Start of PROVIDED ENTRIES
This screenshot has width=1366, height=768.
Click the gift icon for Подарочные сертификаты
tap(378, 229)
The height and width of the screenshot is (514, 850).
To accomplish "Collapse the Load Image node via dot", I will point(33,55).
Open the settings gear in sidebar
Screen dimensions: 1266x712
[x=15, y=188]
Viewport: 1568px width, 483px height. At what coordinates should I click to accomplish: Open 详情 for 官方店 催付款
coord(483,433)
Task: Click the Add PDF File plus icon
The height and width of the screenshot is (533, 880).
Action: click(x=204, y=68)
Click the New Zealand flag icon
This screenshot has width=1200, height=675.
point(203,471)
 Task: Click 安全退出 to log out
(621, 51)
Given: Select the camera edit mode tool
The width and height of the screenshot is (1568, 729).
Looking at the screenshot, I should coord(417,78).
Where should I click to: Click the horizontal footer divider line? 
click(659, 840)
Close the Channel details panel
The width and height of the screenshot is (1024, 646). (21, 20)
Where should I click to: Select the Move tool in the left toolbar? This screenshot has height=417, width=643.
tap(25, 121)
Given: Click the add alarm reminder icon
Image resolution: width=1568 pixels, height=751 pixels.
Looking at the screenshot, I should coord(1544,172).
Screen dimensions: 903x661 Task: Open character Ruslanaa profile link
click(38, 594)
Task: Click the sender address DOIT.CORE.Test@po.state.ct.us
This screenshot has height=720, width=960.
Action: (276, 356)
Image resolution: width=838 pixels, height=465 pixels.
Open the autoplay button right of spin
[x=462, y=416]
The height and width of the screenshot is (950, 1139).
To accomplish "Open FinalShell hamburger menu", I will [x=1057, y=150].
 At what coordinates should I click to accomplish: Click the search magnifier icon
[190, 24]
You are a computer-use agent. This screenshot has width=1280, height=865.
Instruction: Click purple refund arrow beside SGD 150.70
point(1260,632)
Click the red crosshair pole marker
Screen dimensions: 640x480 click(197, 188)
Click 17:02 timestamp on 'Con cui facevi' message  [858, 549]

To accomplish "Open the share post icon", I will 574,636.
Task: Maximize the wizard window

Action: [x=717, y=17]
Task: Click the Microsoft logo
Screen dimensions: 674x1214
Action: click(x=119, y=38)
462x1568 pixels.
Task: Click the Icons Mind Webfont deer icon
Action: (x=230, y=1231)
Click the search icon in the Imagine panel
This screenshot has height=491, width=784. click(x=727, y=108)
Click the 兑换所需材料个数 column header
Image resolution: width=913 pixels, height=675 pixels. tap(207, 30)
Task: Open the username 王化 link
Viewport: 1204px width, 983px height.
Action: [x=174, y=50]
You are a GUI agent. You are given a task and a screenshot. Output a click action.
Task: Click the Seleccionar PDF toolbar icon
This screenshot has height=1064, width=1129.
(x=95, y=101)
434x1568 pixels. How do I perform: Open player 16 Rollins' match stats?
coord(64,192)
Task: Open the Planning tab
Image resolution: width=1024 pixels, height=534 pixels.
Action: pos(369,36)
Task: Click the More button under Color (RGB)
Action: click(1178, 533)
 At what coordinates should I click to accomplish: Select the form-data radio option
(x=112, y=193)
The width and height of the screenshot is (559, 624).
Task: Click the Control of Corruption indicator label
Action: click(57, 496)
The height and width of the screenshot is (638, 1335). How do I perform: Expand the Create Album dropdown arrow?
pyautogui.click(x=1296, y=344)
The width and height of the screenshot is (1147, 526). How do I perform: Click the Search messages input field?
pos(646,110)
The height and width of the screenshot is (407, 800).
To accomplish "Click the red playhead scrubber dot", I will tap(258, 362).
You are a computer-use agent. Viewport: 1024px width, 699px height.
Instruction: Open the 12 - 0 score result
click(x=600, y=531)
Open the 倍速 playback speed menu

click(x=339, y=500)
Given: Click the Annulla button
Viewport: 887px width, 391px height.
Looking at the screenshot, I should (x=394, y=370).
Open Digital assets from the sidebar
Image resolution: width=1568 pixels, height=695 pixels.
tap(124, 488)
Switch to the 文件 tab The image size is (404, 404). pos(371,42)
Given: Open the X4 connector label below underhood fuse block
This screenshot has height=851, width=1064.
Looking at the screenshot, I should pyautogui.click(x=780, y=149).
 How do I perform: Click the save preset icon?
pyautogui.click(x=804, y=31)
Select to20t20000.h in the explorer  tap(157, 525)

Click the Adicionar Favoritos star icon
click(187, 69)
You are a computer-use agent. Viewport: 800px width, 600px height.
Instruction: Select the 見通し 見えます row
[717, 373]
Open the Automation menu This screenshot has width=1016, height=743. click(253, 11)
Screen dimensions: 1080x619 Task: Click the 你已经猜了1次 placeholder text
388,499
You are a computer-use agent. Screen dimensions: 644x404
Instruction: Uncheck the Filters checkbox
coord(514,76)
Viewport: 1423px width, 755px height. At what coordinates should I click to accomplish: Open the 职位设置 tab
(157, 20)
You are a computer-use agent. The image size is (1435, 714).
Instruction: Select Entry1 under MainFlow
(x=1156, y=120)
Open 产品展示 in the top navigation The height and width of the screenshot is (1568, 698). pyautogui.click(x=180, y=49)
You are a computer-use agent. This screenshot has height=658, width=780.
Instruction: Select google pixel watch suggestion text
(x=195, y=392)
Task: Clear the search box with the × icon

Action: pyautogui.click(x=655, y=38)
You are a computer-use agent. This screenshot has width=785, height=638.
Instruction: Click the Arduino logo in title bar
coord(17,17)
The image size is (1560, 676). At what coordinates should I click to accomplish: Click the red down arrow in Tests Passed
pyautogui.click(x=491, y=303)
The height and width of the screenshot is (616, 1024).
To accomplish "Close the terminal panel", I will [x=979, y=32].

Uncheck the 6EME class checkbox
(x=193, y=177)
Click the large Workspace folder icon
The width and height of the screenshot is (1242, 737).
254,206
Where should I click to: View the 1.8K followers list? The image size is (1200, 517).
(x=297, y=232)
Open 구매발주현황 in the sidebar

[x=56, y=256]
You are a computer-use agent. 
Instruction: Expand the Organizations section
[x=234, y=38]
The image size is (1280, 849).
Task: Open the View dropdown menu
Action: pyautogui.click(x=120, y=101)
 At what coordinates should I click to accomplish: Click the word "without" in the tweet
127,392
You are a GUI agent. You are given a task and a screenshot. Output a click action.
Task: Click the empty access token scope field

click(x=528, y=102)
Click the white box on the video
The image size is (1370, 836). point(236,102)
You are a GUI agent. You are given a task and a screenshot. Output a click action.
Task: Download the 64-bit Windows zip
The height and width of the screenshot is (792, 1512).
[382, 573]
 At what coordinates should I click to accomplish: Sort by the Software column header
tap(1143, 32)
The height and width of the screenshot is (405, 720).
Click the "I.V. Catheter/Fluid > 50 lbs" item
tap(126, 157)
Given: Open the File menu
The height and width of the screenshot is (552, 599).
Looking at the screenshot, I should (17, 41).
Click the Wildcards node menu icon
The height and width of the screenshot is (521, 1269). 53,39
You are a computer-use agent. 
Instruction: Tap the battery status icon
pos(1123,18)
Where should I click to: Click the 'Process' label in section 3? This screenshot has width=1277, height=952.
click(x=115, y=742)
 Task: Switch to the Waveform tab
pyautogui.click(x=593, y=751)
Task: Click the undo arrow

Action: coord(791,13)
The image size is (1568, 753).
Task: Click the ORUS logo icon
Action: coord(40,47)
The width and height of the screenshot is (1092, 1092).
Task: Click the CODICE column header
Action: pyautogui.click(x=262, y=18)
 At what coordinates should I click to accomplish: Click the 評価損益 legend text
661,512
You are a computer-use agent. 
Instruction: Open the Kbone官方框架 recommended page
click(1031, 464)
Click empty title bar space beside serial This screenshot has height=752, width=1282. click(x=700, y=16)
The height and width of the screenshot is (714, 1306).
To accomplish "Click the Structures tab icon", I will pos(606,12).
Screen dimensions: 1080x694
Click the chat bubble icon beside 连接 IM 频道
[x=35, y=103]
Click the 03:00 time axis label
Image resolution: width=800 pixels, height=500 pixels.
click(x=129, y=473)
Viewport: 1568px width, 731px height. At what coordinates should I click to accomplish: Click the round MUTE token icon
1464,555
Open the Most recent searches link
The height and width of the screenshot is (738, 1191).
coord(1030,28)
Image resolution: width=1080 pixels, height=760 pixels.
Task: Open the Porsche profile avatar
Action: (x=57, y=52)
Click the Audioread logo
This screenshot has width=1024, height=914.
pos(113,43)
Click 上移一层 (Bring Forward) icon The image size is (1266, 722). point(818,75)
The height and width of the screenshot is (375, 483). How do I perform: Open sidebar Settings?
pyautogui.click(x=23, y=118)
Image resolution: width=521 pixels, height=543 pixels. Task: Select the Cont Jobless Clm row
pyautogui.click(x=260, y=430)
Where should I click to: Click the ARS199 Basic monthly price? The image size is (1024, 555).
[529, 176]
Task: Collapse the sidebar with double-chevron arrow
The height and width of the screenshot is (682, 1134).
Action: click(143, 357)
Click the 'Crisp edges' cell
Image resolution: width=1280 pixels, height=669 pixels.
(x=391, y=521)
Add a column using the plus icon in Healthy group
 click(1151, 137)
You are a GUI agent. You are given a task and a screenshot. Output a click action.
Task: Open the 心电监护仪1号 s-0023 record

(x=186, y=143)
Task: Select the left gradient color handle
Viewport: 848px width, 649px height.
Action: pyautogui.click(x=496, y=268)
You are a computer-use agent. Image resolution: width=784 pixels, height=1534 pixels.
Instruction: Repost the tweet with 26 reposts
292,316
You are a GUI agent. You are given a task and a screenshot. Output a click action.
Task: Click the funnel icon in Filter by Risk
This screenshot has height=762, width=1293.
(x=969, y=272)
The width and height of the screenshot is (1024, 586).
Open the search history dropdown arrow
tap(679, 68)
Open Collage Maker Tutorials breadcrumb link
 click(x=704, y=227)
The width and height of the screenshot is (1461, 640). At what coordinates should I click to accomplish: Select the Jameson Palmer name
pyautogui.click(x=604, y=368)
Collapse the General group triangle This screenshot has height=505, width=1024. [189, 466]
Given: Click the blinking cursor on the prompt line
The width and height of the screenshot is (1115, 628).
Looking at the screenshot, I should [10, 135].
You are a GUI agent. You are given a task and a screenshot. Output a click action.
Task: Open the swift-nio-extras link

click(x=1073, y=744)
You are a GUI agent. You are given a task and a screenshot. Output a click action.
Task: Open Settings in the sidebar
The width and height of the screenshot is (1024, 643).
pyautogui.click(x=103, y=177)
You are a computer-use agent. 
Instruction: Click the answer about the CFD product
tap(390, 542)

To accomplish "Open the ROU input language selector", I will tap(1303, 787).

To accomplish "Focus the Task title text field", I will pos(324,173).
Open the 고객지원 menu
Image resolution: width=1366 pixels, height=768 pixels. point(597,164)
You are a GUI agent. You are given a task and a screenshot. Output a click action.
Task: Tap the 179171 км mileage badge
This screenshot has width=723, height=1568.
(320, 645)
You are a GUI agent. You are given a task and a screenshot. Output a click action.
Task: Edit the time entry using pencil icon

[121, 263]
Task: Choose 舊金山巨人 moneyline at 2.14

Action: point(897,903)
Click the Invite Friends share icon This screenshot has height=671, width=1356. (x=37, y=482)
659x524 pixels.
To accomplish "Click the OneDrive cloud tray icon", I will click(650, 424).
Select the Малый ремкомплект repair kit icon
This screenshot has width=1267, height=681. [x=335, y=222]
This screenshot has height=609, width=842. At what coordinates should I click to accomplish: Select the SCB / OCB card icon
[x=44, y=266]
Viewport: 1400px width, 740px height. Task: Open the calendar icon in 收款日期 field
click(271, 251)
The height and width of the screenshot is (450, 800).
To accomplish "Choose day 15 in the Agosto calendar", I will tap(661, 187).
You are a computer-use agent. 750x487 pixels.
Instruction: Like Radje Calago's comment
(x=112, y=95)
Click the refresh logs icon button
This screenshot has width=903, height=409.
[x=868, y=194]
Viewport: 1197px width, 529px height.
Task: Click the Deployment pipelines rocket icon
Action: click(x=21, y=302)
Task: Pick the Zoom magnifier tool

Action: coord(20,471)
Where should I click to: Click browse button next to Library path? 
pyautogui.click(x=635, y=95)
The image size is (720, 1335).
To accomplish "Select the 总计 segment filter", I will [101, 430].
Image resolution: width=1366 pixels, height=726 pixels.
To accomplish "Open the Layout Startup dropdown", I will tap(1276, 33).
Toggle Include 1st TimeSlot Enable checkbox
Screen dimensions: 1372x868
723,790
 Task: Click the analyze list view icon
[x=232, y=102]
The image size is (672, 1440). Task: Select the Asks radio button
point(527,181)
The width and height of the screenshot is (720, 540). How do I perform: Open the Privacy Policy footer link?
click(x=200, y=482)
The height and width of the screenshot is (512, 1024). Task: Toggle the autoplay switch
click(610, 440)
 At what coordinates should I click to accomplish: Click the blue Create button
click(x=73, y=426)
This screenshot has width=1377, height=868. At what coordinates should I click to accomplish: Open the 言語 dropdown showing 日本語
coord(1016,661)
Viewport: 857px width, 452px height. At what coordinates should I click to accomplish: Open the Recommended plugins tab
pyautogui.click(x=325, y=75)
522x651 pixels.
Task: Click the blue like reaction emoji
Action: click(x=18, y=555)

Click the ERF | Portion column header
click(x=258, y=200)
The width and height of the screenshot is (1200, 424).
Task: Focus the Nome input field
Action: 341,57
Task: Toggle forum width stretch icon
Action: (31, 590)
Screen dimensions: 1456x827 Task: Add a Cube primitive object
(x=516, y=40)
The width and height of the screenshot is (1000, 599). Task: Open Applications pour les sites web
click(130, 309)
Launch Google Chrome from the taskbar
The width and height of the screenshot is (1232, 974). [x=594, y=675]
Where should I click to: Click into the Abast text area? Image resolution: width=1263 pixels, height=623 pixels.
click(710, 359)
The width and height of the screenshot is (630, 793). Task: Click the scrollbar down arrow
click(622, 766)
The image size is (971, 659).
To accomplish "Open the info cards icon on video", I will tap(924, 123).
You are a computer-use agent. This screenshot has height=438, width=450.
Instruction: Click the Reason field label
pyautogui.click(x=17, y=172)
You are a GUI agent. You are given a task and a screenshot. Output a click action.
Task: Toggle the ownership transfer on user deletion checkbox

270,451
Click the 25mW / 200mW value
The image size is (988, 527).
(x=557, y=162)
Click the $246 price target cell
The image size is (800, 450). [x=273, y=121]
End of PROVIDED ENTRIES
WHAT TO DO -
Here the job is to output the lines from the start of the material through the line with "Given: Click the add alarm reminder icon", inclusive, exactly and with nothing else.

OUTPUT FOR THIS EXERCISE -
This screenshot has width=1366, height=768.
Click the gift icon for Подарочные сертификаты
tap(378, 229)
The height and width of the screenshot is (514, 850).
To accomplish "Collapse the Load Image node via dot", I will point(33,55).
Open the settings gear in sidebar
Screen dimensions: 1266x712
[x=15, y=188]
Viewport: 1568px width, 483px height. At what coordinates should I click to accomplish: Open 详情 for 官方店 催付款
coord(483,433)
Task: Click the Add PDF File plus icon
The height and width of the screenshot is (533, 880).
Action: click(x=204, y=68)
Click the New Zealand flag icon
This screenshot has width=1200, height=675.
point(203,471)
 Task: Click 安全退出 to log out
(621, 51)
Given: Select the camera edit mode tool
The width and height of the screenshot is (1568, 729).
Looking at the screenshot, I should coord(417,78).
Where should I click to: Click the horizontal footer divider line? 
click(659, 840)
Close the Channel details panel
The width and height of the screenshot is (1024, 646). (21, 20)
Where should I click to: Select the Move tool in the left toolbar? This screenshot has height=417, width=643.
tap(25, 121)
Given: Click the add alarm reminder icon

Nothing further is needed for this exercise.